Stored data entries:
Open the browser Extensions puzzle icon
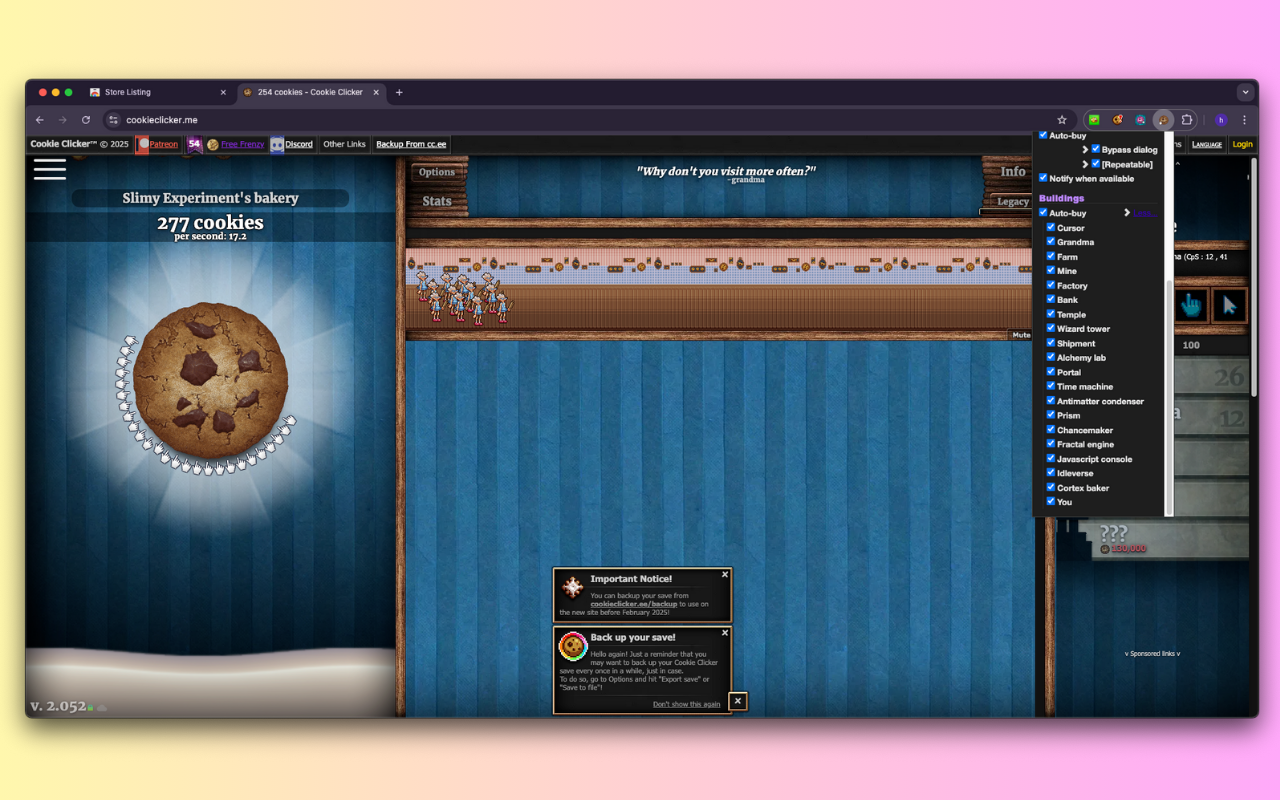Viewport: 1280px width, 800px height. point(1186,119)
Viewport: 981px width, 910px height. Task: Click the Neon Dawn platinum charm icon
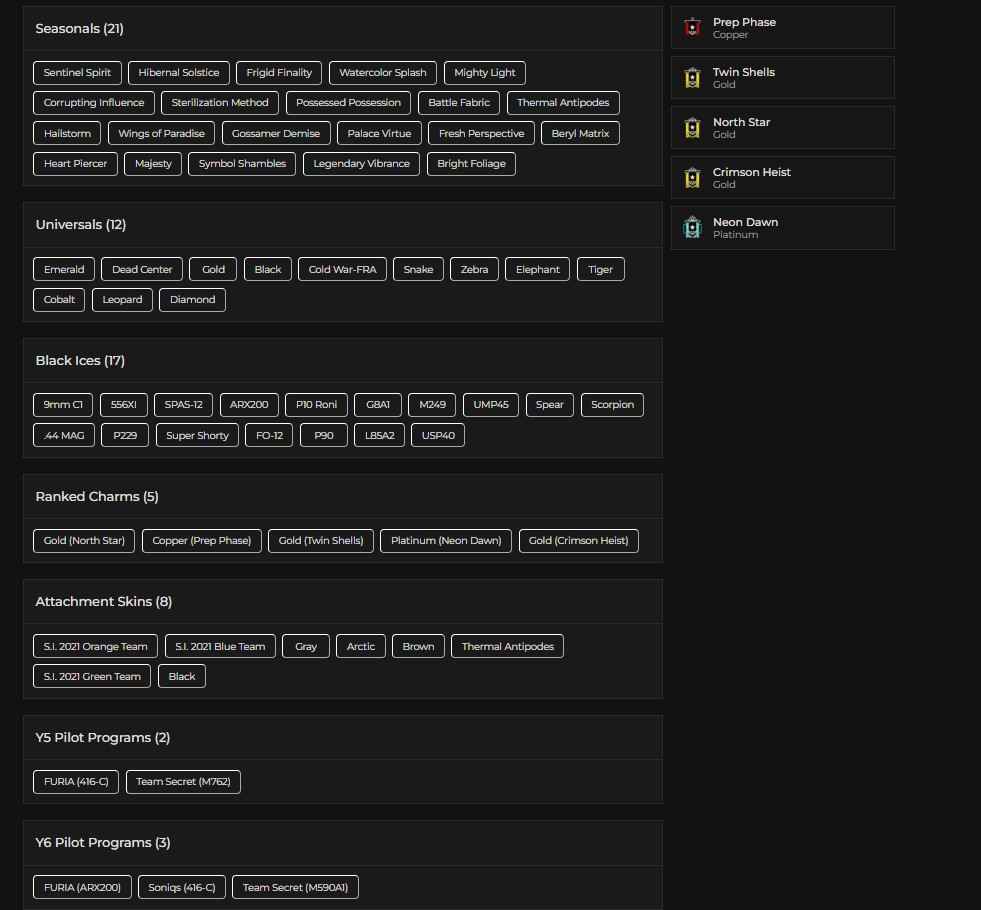(x=691, y=227)
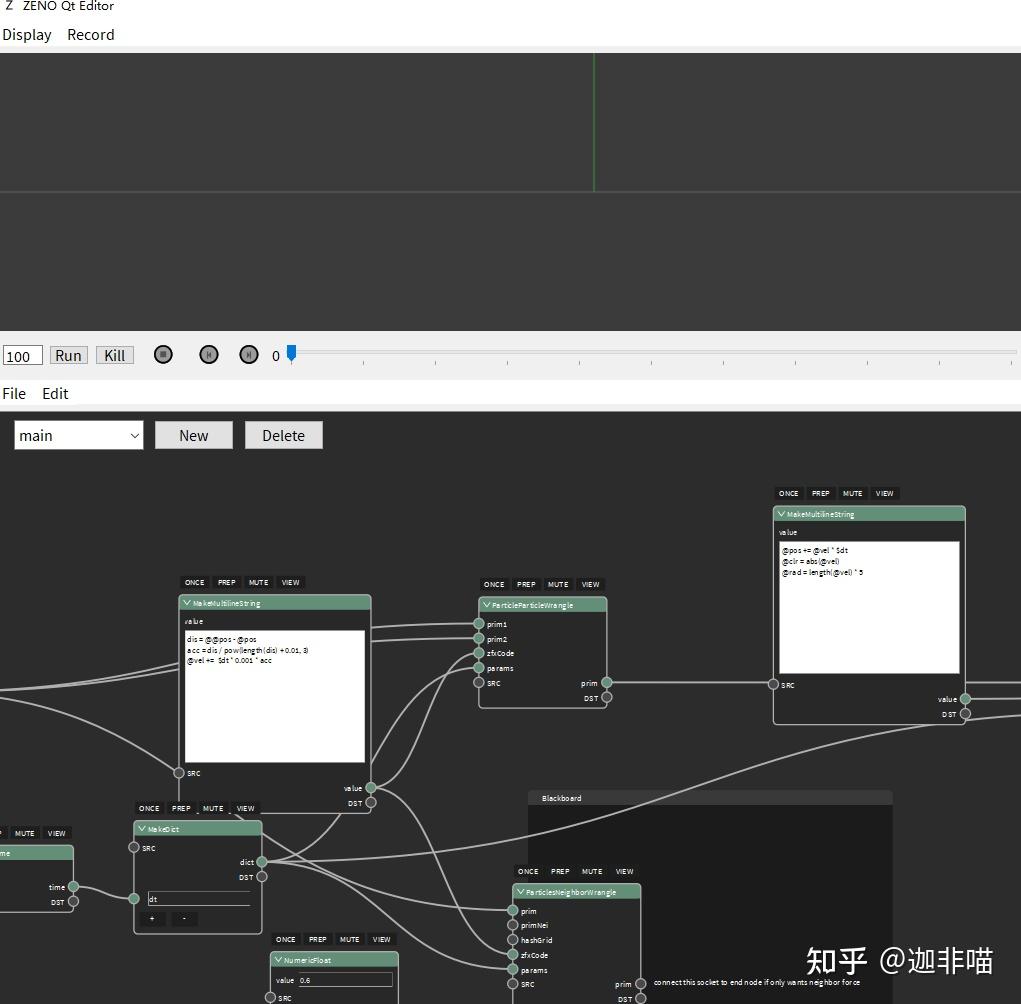Click the next frame playback icon
The image size is (1021, 1004).
click(x=249, y=354)
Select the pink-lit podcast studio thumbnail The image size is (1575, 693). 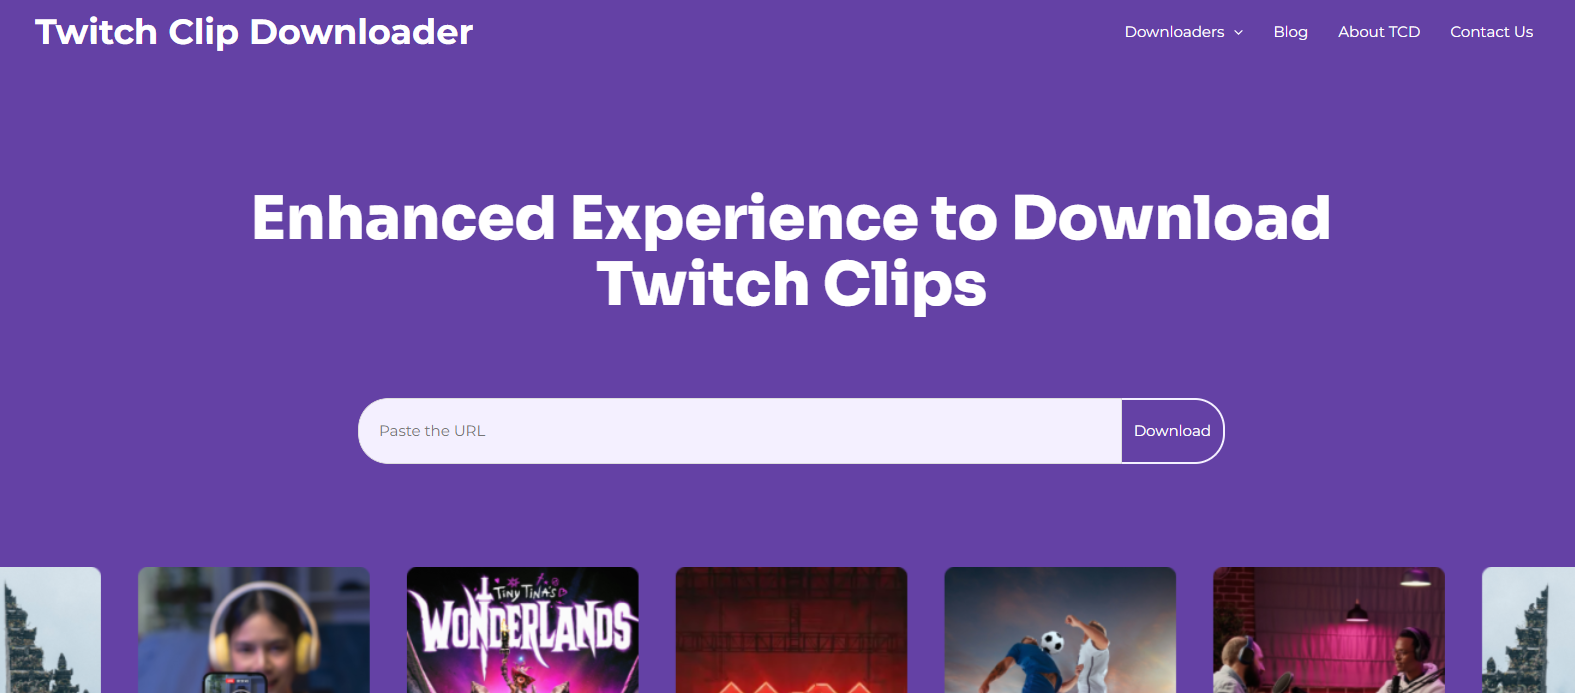(1329, 630)
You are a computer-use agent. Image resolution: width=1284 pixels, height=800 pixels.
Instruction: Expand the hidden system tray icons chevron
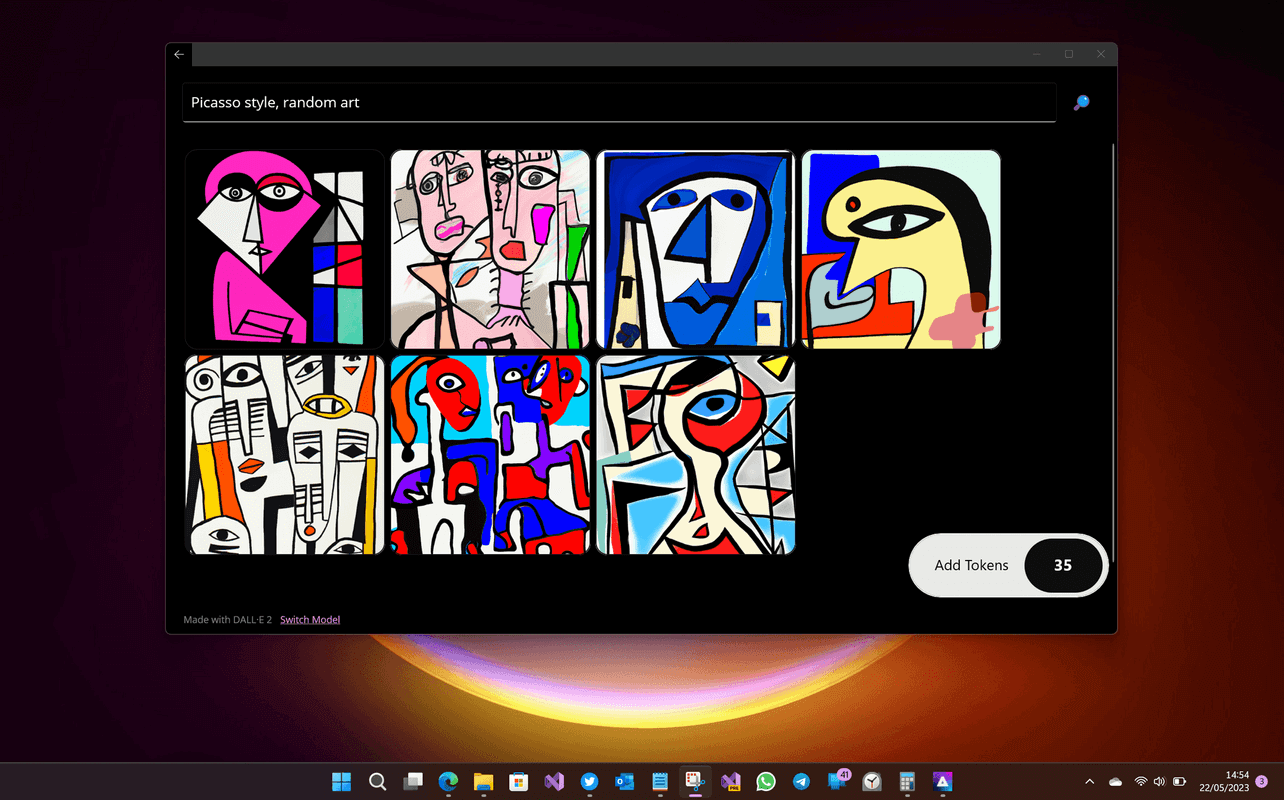(1089, 781)
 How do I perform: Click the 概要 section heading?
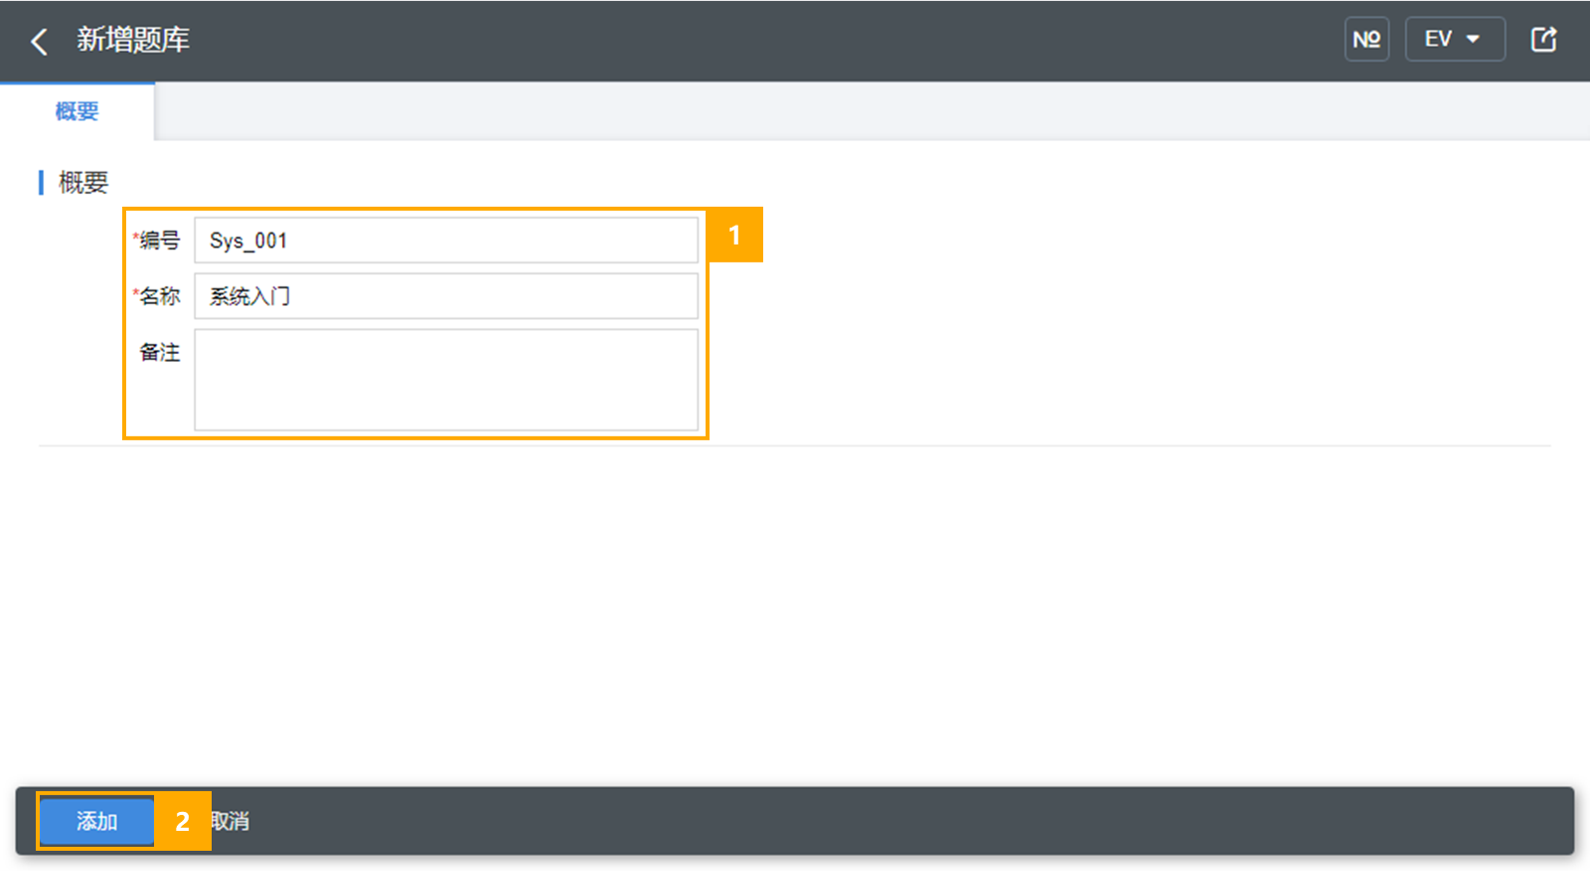pyautogui.click(x=83, y=182)
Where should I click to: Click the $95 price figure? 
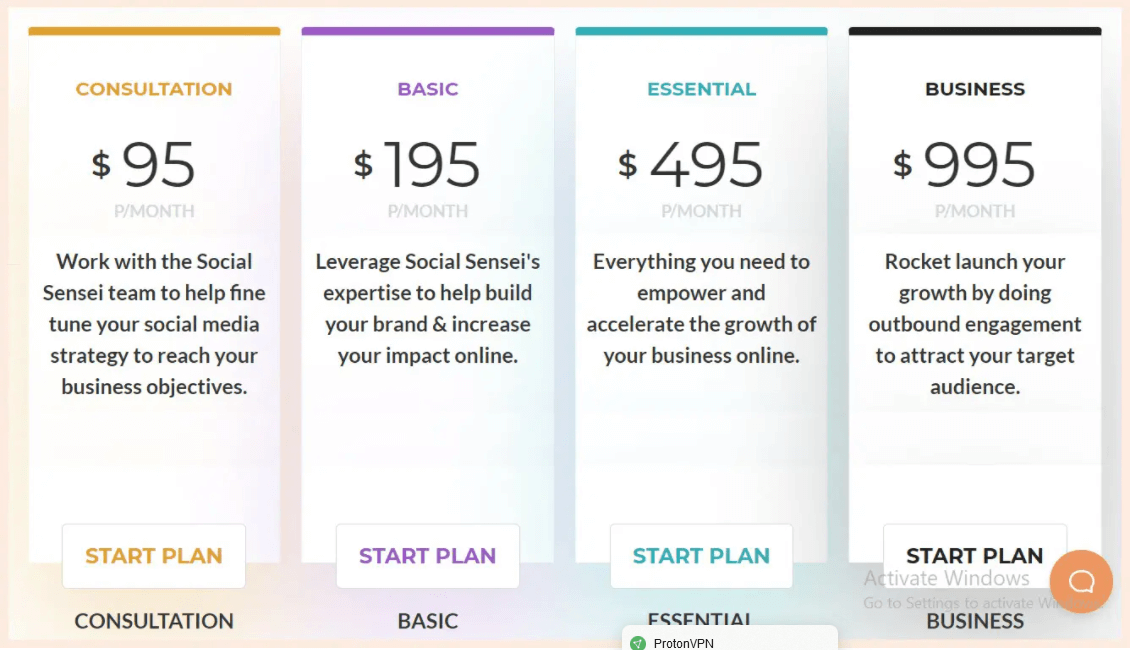coord(144,164)
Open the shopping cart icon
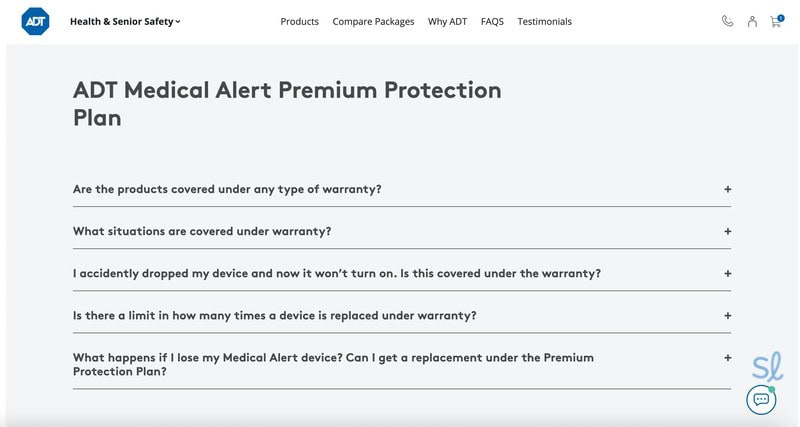 click(775, 21)
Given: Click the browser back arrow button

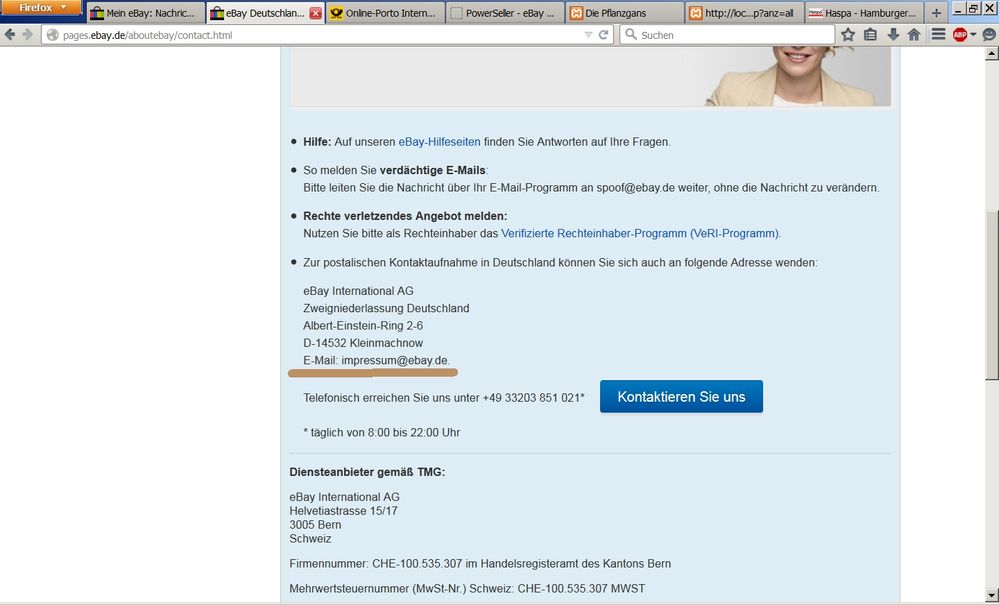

Task to complete:
Reproduce verbatim, and only, the lines starting at the one that contains "Open the shopping cart icon" and ending with the final line of the records; leave out the pictures.

Result of the task:
Open the shopping cart icon
 click(775, 21)
Given: Click the browser back arrow button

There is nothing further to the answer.